Would you copy only the lines below, beginning with the one that contains "#tamasgenderjunior (46, 331)" and running through the last entry line?

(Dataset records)
◇ ◇ ◇ ◇ ◇
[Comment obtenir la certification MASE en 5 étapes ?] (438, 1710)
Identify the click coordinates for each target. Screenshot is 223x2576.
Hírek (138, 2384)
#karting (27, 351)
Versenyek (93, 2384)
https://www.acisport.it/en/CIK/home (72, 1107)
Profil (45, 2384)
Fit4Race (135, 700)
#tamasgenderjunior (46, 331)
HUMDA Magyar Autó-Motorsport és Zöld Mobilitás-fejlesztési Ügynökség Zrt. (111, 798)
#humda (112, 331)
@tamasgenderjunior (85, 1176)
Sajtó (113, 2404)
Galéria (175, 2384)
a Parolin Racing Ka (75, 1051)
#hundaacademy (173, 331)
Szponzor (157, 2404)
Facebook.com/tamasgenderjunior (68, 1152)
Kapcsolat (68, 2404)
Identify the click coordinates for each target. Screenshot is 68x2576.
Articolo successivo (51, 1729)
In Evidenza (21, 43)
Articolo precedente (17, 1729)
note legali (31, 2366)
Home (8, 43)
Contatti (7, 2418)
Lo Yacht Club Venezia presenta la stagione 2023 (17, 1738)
◇ ◇ ◇ ◇ ◇
▶ **Worked solution**:
#tamasgenderjunior (46, 331)
HUMDA Magyar Autó-Motorsport és Zöld Mobilitás-fejlesztési Ügynökség Zrt. (111, 798)
#humda (112, 331)
@tamasgenderjunior (85, 1176)
Sajtó (113, 2404)
Galéria (175, 2384)
a Parolin Racing Ka (75, 1051)
#hundaacademy (173, 331)
Szponzor (157, 2404)
Facebook.com/tamasgenderjunior (68, 1152)
Kapcsolat (68, 2404)
Identify the click coordinates for each target. Screenshot is 68x2576.
Articolo successivo (51, 1729)
In Evidenza (21, 43)
Articolo precedente (17, 1729)
note legali (31, 2366)
Home (8, 43)
Contatti (7, 2418)
Lo Yacht Club Venezia presenta la stagione 2023 (17, 1738)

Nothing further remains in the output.